So early today my mom told me a friend of her's car got stolen. Her purse was stolen as well.
I didn't know what to say...but my emotions spoke loud in clear. In a lot of situations I don't have much to say.
I don't want to curse the ones who stole from her. Saying someone deserves some kind of punishment is not my style (I'm not sure if this will change when it becomes personal). But I do believe that a person reaps what they sow.
So, it's kind of like should I feel sorry for someone who may be reaping what the sew? Maybe because during my hardships I've kept them to myself for many years. I say "I'm becoming stronger because of this. I've become who I am because of this. Those things aren't bad, just very difficult!"
But I know not everyone is like me....but that feeling still stays with me.
That's not to say I don't feel for her friend. I just hope she will continue on as best as she can. I think that's all anyone could do.
In situations like this I always think the worst case scenario would be having absolutely nothing.
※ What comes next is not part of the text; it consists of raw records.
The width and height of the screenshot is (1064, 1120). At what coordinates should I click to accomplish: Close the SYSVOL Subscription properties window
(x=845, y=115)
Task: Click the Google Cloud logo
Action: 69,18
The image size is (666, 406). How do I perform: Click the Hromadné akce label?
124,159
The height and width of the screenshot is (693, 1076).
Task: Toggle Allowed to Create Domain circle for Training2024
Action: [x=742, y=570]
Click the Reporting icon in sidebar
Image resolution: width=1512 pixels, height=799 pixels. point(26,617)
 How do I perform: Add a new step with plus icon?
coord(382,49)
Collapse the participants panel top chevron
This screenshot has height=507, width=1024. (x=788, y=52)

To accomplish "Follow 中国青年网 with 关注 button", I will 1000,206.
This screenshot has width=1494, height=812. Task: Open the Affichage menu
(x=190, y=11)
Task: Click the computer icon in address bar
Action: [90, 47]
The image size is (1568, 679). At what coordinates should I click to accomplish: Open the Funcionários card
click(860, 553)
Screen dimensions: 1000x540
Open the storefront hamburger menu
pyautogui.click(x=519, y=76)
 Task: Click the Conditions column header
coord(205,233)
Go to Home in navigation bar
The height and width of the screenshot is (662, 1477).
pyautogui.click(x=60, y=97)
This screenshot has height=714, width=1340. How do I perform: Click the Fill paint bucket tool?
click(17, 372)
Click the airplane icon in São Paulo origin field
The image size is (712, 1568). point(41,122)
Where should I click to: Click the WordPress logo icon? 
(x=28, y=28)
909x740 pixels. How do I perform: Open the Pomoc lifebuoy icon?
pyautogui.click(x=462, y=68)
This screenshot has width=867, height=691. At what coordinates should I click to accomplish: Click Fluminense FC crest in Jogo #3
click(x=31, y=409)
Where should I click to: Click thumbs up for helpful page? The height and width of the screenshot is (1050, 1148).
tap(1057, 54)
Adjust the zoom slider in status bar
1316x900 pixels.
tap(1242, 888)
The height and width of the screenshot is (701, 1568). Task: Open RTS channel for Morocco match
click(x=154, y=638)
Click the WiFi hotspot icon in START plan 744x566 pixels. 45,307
With that in mind I say I'm glad she's still safe. But the people who did it.....I worry for them more.
People like that....I just feel for them. They are usually the ones who aren't connected to themselves. Those are the people I would like to understand. To understand why. *sighs* Even knowing some people just don't care. Or it would be naive for me to not think they are just doing this just because.
But the truth in me, the part of me that knows that it feels it can.....it's that part that is believing. That's the part I have to push back sometimes and say "You still have to be weary of the situation. Don't just jump in without knowing what's in the water first!"
It's a bit irritating sometimes. To feel one way, but knowing that I have to stay safe and not be reckless. As souls I think we are very very caring. On earth, I can understand why we need those human instincts lol
So to my mom's friend, please try your best. As for what will happen to the ones who did that to her, it's none of my business. The choice is up to the ones who will be responsible for their lives.
Well, it's time to go to bed. I'll probably have to think more on my logic tomorrow. Sometimes it's so indifferent it makes me want to eat some ice.